At Lena’s curt nod, Kara continued with a look of relief on her face and in the way her shoulders drooped.
“Good, good. Because I thought that maybe we could- we could get dinner sometime. Next time. I know you’re off to the Swiss Alps, but when you come back-”
“That sounds great.”
Both bashful and pink-cheeked, the sat shoulder to shoulder, nursing their cups of coffee as they filled in the puzzle while Mike chipped away at the icy barrier keeping them trapped inside. Feeling terribly pleased with herself, Lena couldn’t stop smiling and peeking sideways at Kara, finding her staring at her too. Just the mere thought of having a reason to come back, to come back without the awkwardness of not knowing where they stood, was enough to make Lena’s spirits soar.
Even when twenty minutes later the last crust of ice was broken through, sending chunks of quickly melting snow onto the floor to be nosed at by Krypto, Lena didn’t feel the same heaviness of sorrow weigh down on her.
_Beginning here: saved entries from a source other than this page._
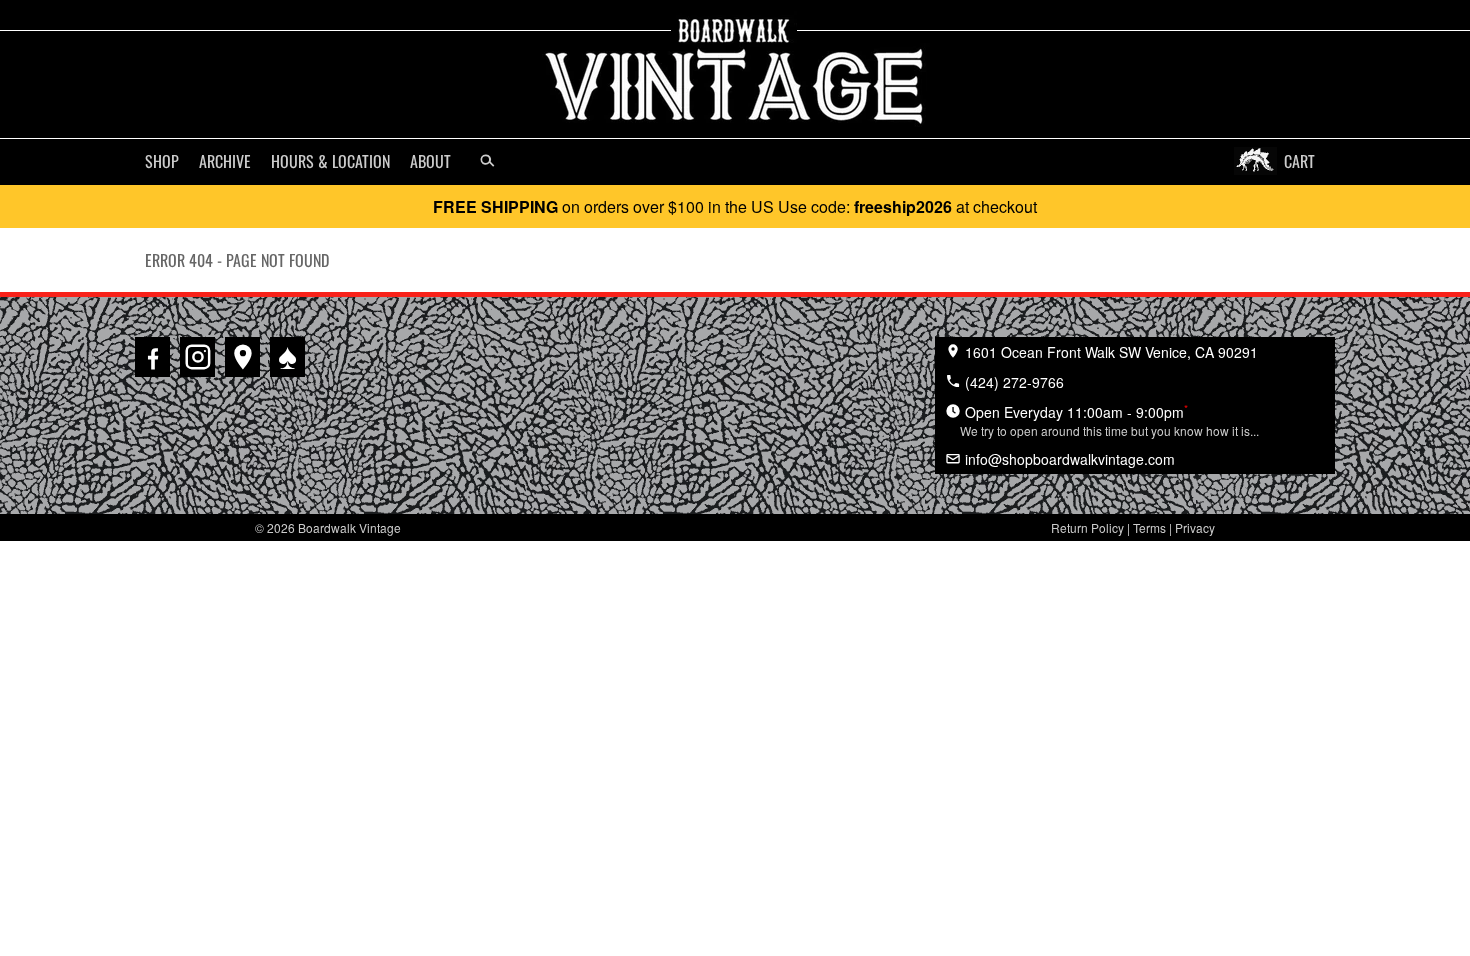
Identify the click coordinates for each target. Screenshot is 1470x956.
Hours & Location (330, 161)
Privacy (1195, 527)
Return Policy (1087, 527)
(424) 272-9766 (1012, 382)
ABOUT (430, 161)
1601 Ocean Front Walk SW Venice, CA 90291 (1109, 352)
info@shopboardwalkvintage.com (1068, 459)
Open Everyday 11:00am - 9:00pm (1109, 420)
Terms (1149, 527)
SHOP (162, 161)
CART (1299, 161)
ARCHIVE (225, 161)
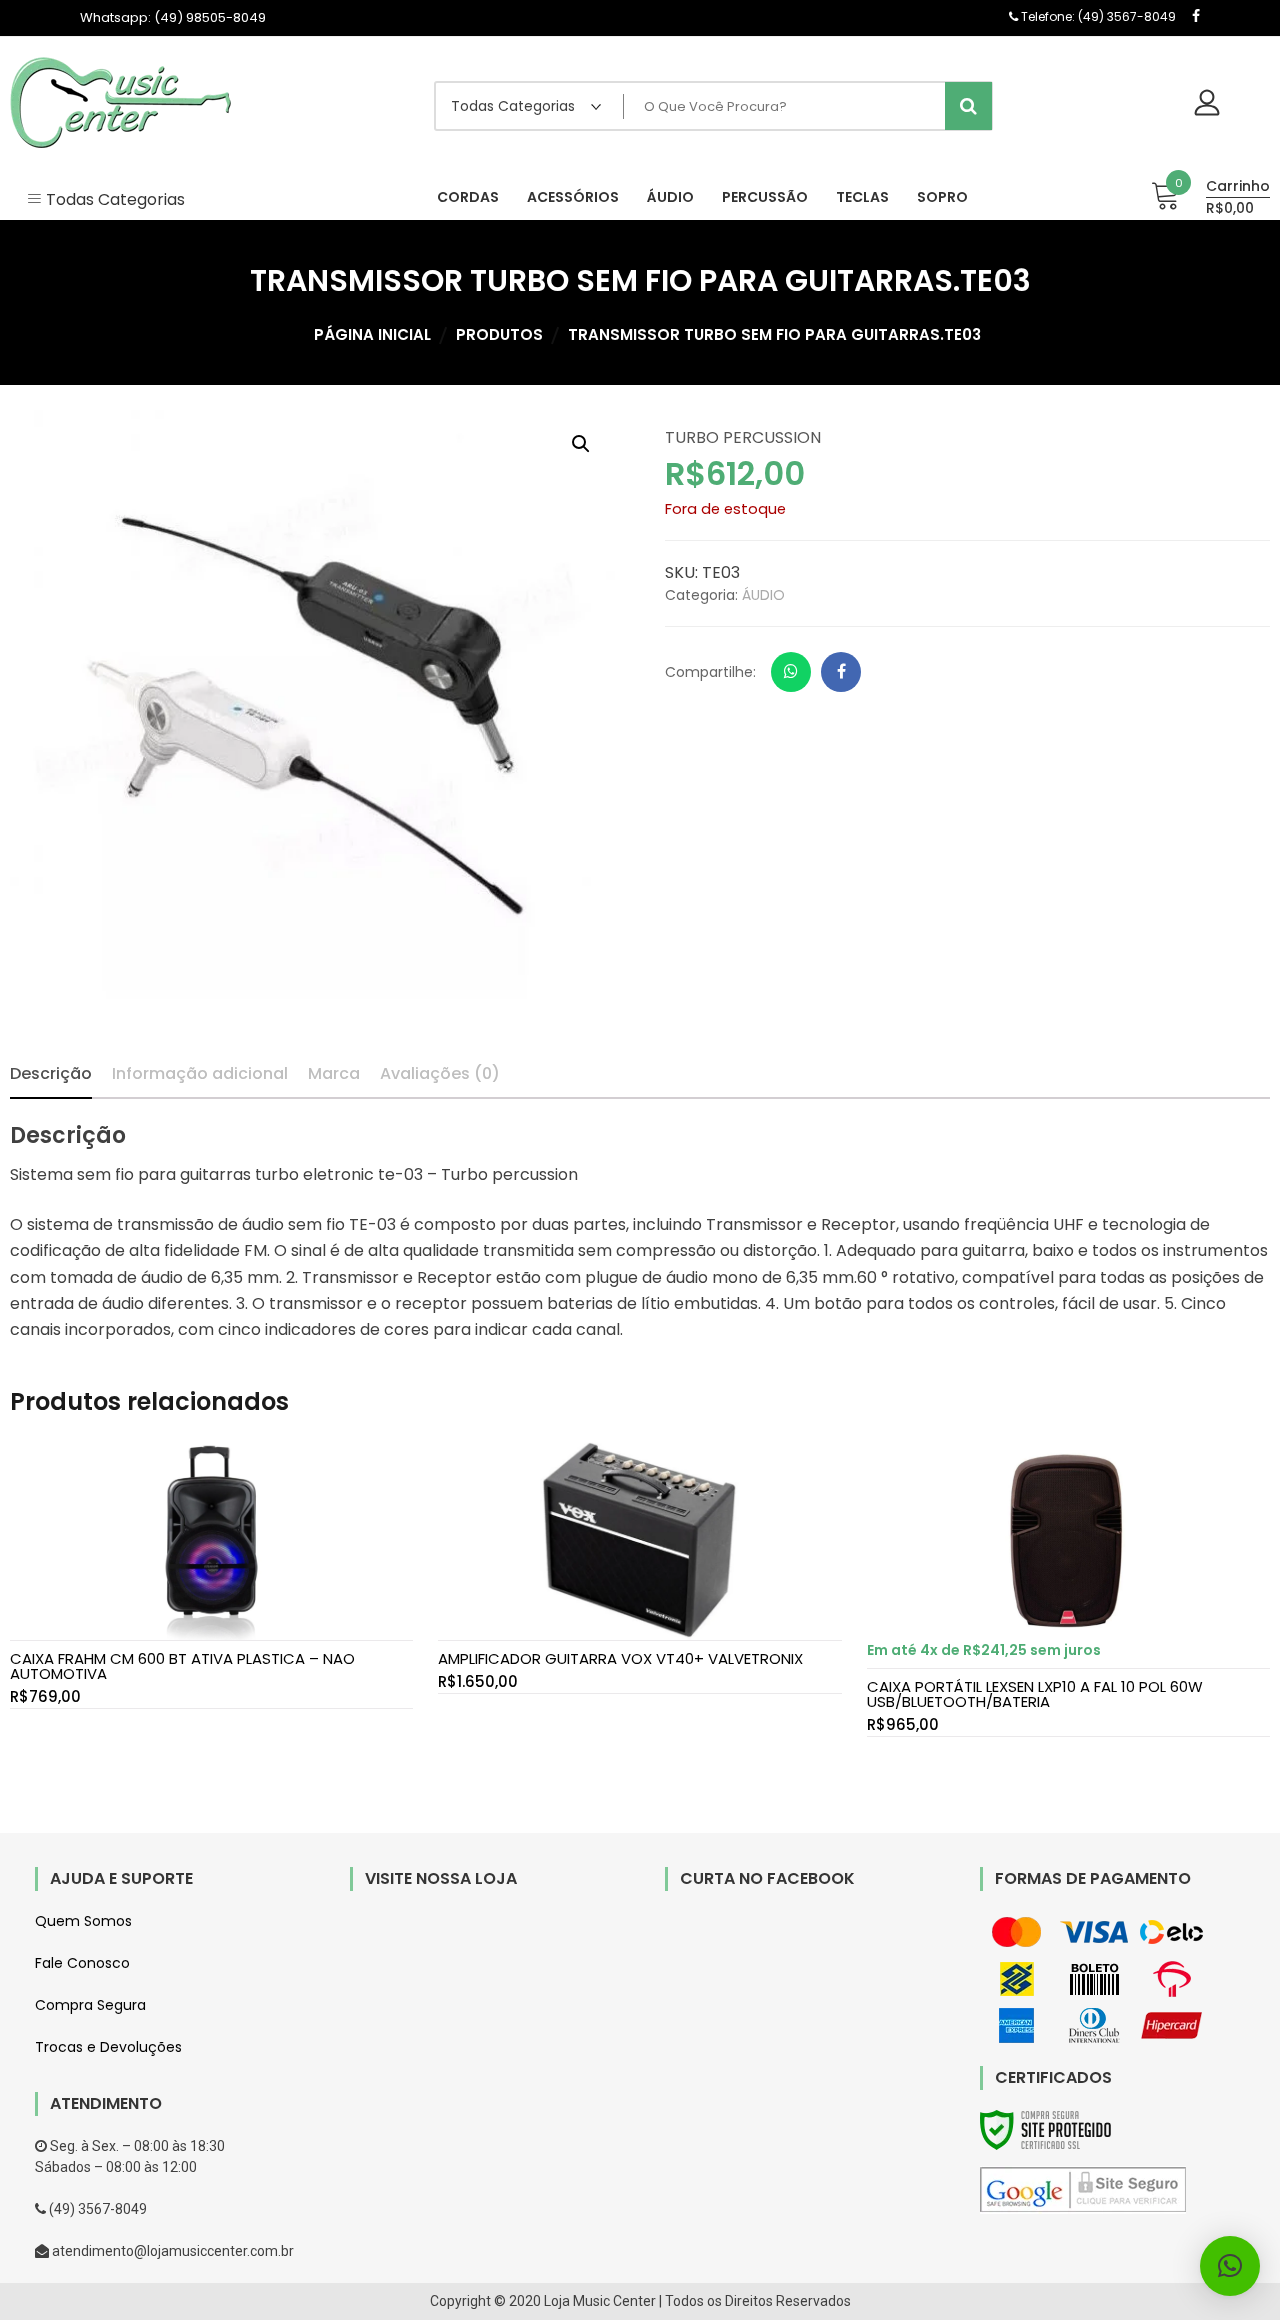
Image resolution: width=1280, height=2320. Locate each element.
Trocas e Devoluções (108, 2047)
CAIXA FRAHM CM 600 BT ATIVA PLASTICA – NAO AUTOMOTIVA (182, 1666)
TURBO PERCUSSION (743, 437)
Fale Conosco (82, 1963)
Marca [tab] (334, 1073)
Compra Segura (90, 2005)
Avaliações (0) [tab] (440, 1073)
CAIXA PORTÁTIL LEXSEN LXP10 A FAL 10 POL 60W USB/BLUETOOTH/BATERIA (1035, 1694)
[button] (581, 444)
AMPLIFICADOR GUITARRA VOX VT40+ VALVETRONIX (620, 1658)
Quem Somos (83, 1921)
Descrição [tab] (51, 1073)
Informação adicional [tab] (200, 1073)
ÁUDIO (763, 595)
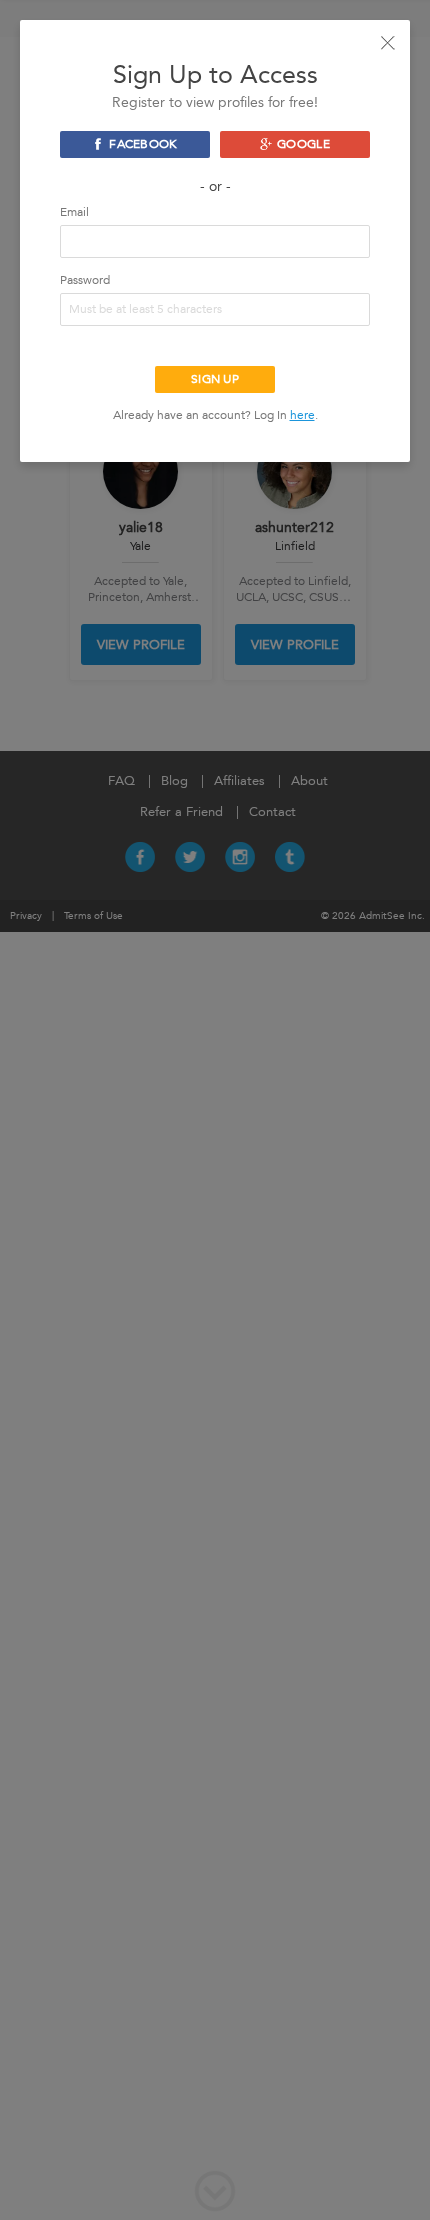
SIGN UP (215, 379)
She was all smiles when Mike finally broke his way in, wet all the way through and red-faced from exertion, scruffy beard caked in flakes of ice and snow, and Lena didn’t so much as move as Kara walked over to the door to poke her head through the tunnel he’d hacked through the snowdrift, gulping down her proper first lungful of fresh air in days.
“Looks like you’re free to go,” Kara said as she stepped back inside, giving Lena a warm smile as Mike stomped his way to the kitchen to pour himself some coffee. “I’ll get Mike to take you back up on his snowmobile. It’ll be quicker that way; you might still be able to catch your flight if you’re quick.”
Waving a hand dismissively, Lena gave her a smile, “I’ve already missed my flight, and besides, we haven’t finished our puzzle yet. You still have to impress me, remember?”
“So, you- you want to stay?”
“For as long as I’m welcome to.”
Mouth curving up into a warm smile, Kara gave her a tender look full of warmth. “That’s going to be an awfully long time.”
“Then it’s a good thing I’ve got nowhere to be.”